もぐもぐとシフォンケーキを頬張って、わずかに冷めてしまったカモミールティーに口をつける。

それを横目に夕李が、なぜかわたしの分までお支払いをしてくれた。……おかしいな。



「誘ったのはわたし、よね?」



「いいじゃん、奢られとけって。

はじめから奢られる気でいる女には奢らねーから」



「……ありがと」



取り出した財布をバッグにしまい、「おしあわせにー」なんてアサギさんに見送られてカフェを後にする。

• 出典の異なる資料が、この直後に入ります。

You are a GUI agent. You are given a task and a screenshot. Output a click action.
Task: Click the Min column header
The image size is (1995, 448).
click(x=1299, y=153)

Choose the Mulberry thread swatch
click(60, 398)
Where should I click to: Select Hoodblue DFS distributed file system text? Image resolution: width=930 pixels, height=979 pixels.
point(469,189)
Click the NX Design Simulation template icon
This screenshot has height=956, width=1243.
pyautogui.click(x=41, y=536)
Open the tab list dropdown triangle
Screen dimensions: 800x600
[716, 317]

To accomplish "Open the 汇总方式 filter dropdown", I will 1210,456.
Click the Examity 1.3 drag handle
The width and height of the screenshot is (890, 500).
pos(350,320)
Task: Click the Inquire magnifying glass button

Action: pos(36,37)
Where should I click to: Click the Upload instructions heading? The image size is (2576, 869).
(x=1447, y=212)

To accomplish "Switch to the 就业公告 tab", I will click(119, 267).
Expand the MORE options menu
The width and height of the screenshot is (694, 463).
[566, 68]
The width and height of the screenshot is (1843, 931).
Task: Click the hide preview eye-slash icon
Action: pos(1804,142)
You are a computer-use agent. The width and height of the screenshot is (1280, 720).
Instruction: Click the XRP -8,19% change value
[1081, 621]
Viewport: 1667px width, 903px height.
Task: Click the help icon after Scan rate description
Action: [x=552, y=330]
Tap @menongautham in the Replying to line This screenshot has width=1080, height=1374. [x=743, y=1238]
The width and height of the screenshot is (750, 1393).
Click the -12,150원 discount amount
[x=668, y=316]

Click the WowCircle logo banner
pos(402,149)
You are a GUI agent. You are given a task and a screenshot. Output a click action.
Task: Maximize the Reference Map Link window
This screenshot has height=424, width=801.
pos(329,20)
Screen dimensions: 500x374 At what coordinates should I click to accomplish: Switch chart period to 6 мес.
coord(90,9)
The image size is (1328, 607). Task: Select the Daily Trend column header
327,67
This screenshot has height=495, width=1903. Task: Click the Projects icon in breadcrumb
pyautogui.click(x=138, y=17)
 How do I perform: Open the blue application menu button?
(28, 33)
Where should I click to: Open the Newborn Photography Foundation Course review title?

ここ最近は夕李とよく一緒にいるなと思いながら、荷台に乗せてもらってその背中に顔をうずめた。



「……ねえ、わたしにキスマークつけたでしょ」



信号待ちで自転車が止まる間。

風の音が薄れる中で聞いてみたら、「あー」と言葉を濁す夕李。もう、とわざとらしく不機嫌を醸し出して腰に回す腕に力を強めてみる。




「悪かったって。

出来心っつーか……独占欲だってわかれよ」



独占欲。──"俺の"って主張するための、赤い印。

恥ずかしかったんだからと、家に着くまでずっとそれについて文句を言い続けてみたら、家の前で自転車を降りた瞬間に腕を引かれて。



「っ、」



とつぜん触れ合うくちびるに、反射的に目を閉じる。

びっくりしたけど、それ以上に優しいキスで溶かされて、思わず彼のシャツをつかんだ。何度も触れるせいで、崩れ落ちそうになる。



「ばか……」



恥ずかしさが一通り過ぎた頃、こぼれるのは口を突いて出ただけの軽い暴言。

ふっと笑った夕李が、平然として「またな」と言ってくるのが悔しくて。ぎゅっと抱きついて、おどろく夕李の胸に顔をうずめた。